Les vaisseaux sanguins ont rajeuni, leurs parois étant plus lisses et leurs cellules endothéliales plus saines. Le cerveau présentait une réduction des plaques amyloïdes et des enchevêtrements de protéines tau – les mêmes protéines responsables de la maladie d’Alzheimer. Les reins et les poumons ont perdu du tissu cicatriciel. Même l’horloge biologique des animaux a reculé, d’après les données de méthylation de l’ADN.
Selon les propres mots de l’équipe : « Les SRC peuvent inverser systématiquement la dégénérescence tissulaire liée à l’âge. » Ce n’est pas le genre de discours que les scientifiques utilisent à la légère. C’est le genre de discours qui déclenche un engouement médiatique, stimule les start-ups biotechnologiques et fait jaser parmi les dirigeants mondiaux au sujet de projets d’immortalité.

Un battage médiatique ou une avancée capitale
Appuyons sur la pédale de frein. Il s’agissait de singes, des échantillons de petite envergure, pas des humains. Et nous avons déjà été échaudés. Pensez à la frénésie de la restriction calorique dans les années 90, où les souris affamées vivaient plus longtemps, mais où les humains devenaient grincheux. Ou à la mode du resvératrol, où une molécule de vin rouge a rendu les rongeurs de laboratoire alertes, mais a échoué lors des essais sur l’homme.
La biologie du vieillissement est complexe. Nous pouvons modifier certains facteurs – par exemple, FOXO3 ou la télomérase – et gagner du temps. Cependant, d’autres processus s’accumulent : mutations de l’ADN, débris protéiques et dégradation mitochondriale. C’est comme réparer le toit d’une maison pendant que les termites rongent les fondations. Pourtant, ce n’est pas rien. Les singes sont bien plus proches de nous que les souris. Si les résultats de l’étude CAS se confirment, il s’agira de l’une des démonstrations les plus spectaculaires de rajeunissement multisystémique jamais observées chez les primates. De plus, cela se produit en Chine, pas à Palo Alto.

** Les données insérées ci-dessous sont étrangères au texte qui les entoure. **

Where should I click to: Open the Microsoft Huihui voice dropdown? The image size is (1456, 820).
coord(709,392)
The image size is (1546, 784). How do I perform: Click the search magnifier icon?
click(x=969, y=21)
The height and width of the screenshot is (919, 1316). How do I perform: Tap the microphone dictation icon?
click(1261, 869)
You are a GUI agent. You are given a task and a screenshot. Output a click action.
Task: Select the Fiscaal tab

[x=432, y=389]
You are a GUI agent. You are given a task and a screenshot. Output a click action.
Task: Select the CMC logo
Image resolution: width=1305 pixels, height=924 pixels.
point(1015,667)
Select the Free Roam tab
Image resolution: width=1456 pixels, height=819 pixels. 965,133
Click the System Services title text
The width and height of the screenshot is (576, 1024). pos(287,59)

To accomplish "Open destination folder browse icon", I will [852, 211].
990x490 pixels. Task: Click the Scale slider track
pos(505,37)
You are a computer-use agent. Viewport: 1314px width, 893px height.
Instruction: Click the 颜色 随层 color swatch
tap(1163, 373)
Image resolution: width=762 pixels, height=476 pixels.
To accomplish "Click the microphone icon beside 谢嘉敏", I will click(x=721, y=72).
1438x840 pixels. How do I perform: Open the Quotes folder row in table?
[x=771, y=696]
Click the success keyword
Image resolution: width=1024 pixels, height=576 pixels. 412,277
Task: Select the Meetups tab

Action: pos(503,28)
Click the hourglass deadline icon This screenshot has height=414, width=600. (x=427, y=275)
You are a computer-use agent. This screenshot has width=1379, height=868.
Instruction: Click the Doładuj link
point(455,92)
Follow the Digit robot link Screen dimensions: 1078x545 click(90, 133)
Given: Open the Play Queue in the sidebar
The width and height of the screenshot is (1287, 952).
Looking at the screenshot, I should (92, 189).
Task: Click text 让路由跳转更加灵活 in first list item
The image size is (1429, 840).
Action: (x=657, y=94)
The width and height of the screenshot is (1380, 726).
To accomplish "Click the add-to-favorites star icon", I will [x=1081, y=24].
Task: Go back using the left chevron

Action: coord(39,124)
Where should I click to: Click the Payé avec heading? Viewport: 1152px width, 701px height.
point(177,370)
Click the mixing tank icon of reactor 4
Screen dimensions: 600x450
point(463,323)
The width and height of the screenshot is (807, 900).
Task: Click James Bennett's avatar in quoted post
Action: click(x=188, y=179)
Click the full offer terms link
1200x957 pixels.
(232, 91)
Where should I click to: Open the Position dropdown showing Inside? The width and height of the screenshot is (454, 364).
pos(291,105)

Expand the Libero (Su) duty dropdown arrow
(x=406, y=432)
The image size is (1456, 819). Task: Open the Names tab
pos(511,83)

Pourquoi FOXO3 est-il important ?
FOXO3 n’est pas un gène comme les autres. C’est un symbole de longévité. Des études menées auprès de populations variées – des centenaires japonais d’Okinawa aux personnes âgées européennes – révèlent une forte association entre des variants spécifiques de FOXO3 et une durée de vie exceptionnellement longue. Ce gène agit essentiellement comme un déclencheur de survie cellulaire, augmentant la résistance au stress, améliorant l’autophagie (recyclage cellulaire) et préservant la fonctionnalité des cellules souches. En l’intégrant à des cellules thérapeutiques, les scientifiques du CAS ont en quelque sorte offert aux vieux singes un kit de réparation « plus jeune ». À bien y regarder, cela ressemble à la première étape vers la thérapie génique cellulaire du vieillissement. Il ne s’agit pas seulement de ralentir le vieillissement, mais de reconfigurer le système pour qu’il résiste au déclin.
La ruée vers l’or de la longévité
Ce ne sont pas seulement les laboratoires chinois qui traquent ce dragon.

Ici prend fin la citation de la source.